This. The amount of times GMs or players use IRL beliefs to translate on Golarion is nothing short of shocking, when it would be more accurate to put onself into the PC or NPC's mindset and ponder what it would realistically do in that sequence.

Well due process of law IS a thing in a lot of societies.

Cheliax

"But.. but.. I was just stealing bread. Why am i being executed ?"
"Because someone filled out form B104-7 instead of 8104-7. But we must follow the paperwork....

Galt:

"What do we want?
Crowd:"A beheading!
When do we want it?"
"now!

THUNK

It just often has very little if anything to do with being good. I do not understand peoples need to equate lawful and good in a system that specifically has them as orthogonal entities.


Philippe Lam wrote:
Tallow wrote:
Due process of law isn't really a thing in fantasy worlds. We need to stop applying real modern world ideology to Golarion.
This. The amount of times GMs or players use IRL beliefs to translate on Golarion is nothing short of shocking, when it would be more accurate to put onself into the PC or NPC's mindset and ponder what it would realistically do in that sequence.

Medieval Fantasy is not Medieval History. While it might be fair to forgive Ghenghis Khan or Thomas Jefferson as men of their times, it is totally appropriate to measure Xena the Warrior Princess with a Modern Yardstick. She is a modern character created by modern people with modern sensibilities and she has a lot more in common than the modern people who wrote her than the ancient people her writers are portraying. And so is Golorion.

From what I've heard from the creators of Golorion, I predict that due process of law is something that they do want to champion in their fantasy worlds, if only as an ideal to aspire to. For instance, I have personally seen the Pathfinder Design Team has weigh in strongly that the institution of slavery in Golorion exists as an exemplar of evil to be fought against by the players. And it seems like a very short jump from anti-slavery to Habeas Corpus. I have little doubt as to what kind of act they will see the murder of defenseless prisoners as being.

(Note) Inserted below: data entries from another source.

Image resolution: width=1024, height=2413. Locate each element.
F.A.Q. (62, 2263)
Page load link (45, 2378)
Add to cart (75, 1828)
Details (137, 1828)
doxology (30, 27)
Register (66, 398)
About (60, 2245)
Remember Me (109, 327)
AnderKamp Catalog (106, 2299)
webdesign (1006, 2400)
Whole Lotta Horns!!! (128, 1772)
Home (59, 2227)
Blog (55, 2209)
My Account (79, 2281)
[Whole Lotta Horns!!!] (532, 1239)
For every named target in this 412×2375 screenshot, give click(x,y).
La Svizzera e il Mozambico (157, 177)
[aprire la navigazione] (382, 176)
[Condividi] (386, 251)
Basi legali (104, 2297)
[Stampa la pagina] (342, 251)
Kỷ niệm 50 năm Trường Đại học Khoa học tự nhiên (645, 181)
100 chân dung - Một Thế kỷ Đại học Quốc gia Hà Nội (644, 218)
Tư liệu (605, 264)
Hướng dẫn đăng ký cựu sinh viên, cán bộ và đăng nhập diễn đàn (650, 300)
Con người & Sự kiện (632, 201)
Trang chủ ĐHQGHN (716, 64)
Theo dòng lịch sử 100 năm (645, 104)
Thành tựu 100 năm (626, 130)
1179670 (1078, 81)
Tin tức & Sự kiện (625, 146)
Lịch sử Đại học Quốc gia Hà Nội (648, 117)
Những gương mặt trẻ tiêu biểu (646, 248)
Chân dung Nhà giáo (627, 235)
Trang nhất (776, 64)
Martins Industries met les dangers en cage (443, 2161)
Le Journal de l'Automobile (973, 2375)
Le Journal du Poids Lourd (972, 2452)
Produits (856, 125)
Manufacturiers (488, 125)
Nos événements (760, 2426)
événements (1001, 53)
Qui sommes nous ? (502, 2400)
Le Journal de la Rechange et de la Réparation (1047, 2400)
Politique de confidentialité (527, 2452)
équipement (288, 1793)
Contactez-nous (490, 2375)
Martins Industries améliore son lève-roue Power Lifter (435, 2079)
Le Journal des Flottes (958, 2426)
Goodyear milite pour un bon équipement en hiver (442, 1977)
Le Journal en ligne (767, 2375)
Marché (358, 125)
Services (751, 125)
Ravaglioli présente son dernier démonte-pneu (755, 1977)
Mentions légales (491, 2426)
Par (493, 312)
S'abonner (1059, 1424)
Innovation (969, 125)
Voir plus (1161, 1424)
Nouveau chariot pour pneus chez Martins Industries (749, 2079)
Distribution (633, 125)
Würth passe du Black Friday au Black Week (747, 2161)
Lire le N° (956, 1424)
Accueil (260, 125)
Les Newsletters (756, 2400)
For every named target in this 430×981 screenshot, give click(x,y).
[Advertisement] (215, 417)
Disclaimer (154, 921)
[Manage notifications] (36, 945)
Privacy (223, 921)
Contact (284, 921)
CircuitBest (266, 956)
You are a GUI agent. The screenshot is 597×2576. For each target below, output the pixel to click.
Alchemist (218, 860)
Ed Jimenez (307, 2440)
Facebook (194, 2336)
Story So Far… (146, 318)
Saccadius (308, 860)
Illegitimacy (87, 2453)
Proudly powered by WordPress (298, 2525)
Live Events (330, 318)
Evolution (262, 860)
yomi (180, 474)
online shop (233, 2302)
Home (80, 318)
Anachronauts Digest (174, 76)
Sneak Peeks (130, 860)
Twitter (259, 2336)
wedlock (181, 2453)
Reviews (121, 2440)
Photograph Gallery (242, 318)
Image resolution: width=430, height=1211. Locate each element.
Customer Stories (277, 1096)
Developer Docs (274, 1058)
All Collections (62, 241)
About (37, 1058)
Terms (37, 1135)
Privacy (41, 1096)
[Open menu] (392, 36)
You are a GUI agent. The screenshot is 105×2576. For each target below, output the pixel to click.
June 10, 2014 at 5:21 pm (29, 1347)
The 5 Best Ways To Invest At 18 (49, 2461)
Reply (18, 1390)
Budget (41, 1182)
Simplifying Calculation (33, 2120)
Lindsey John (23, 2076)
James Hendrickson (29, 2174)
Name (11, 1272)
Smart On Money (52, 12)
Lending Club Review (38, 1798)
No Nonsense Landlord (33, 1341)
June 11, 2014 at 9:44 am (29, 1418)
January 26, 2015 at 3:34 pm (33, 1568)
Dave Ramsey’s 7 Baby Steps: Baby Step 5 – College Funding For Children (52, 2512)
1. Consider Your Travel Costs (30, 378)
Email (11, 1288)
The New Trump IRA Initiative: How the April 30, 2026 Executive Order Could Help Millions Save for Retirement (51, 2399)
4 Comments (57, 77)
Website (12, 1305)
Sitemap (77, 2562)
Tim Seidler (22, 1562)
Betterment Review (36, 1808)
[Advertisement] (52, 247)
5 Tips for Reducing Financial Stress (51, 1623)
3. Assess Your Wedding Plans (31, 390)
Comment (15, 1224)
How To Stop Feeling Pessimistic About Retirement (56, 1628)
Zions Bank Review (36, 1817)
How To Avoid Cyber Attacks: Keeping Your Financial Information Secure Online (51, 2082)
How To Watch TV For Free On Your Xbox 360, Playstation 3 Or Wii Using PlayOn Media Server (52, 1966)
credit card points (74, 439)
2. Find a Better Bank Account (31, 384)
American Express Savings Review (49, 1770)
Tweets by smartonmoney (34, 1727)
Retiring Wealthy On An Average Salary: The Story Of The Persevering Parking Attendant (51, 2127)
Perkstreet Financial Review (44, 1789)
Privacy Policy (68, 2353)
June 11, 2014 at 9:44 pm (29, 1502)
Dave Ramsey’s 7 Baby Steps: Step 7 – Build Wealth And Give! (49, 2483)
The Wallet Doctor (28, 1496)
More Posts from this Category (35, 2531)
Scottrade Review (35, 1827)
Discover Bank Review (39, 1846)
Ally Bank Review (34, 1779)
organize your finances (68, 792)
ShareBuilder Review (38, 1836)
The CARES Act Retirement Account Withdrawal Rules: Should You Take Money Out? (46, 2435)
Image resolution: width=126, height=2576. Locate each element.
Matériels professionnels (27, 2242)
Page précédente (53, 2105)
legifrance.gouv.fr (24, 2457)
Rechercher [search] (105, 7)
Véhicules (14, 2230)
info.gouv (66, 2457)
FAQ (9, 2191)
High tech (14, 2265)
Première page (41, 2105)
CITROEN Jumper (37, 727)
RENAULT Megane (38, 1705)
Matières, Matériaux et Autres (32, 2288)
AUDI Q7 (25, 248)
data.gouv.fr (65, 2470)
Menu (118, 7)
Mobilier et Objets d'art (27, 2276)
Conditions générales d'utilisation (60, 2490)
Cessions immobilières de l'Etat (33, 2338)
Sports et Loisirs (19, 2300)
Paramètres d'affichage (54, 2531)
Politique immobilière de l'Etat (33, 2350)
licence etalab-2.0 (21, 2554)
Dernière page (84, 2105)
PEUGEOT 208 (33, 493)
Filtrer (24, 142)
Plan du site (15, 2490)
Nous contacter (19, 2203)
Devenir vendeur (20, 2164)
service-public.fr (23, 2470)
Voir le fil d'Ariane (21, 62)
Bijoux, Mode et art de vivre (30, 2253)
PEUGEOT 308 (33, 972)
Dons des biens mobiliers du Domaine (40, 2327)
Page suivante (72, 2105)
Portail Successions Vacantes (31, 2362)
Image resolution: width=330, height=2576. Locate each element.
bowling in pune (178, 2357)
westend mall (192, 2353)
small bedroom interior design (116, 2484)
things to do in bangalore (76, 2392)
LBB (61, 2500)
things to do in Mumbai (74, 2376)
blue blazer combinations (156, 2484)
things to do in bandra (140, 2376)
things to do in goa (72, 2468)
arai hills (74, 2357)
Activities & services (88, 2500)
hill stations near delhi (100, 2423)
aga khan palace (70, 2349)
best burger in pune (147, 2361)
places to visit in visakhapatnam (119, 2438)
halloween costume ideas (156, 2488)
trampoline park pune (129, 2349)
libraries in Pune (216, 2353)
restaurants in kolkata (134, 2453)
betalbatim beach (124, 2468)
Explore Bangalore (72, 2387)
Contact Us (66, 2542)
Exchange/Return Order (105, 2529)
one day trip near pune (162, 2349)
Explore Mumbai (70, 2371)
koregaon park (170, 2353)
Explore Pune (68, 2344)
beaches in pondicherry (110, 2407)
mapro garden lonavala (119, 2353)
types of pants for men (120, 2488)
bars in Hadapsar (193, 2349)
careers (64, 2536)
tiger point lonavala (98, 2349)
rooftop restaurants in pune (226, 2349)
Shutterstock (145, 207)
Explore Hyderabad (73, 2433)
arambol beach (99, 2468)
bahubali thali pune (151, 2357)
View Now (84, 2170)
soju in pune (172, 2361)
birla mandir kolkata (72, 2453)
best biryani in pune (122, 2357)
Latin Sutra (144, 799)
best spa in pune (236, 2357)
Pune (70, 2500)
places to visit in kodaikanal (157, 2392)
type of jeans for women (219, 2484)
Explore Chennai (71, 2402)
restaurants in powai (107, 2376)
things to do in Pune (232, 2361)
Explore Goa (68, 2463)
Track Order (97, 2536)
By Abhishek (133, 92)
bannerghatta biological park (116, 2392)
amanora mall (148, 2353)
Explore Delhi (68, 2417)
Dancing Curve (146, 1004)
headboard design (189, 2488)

And as I said before, such an act might be necessary or unavoidable. It might be forgivable. But it sure is an evil thing to do. Of course, the OP's PC is not a Good guy, but rather a Neutral one, and Neutral people do evil things sometimes--murderhoboing someone is an example of that--so I am not at all certain that that 1 act should Evil the character to retirement, in fact I think it shouldn't.

Scarab Sages 5/5

Scott Wilhelm wrote:
Philippe Lam wrote:
Tallow wrote:
Due process of law isn't really a thing in fantasy worlds. We need to stop applying real modern world ideology to Golarion.
This. The amount of times GMs or players use IRL beliefs to translate on Golarion is nothing short of shocking, when it would be more accurate to put onself into the PC or NPC's mindset and ponder what it would realistically do in that sequence.

Medieval Fantasy is not Medieval History. While it might be fair to forgive Ghenghis Khan or Thomas Jefferson as men of their times, it is totally appropriate to measure Xena the Warrior Princess with a Modern Yardstick. She is a modern character created by modern people with modern sensibilities and she has a lot more in common than the modern people who wrote her than the ancient people her writers are portraying. And so is Golorion.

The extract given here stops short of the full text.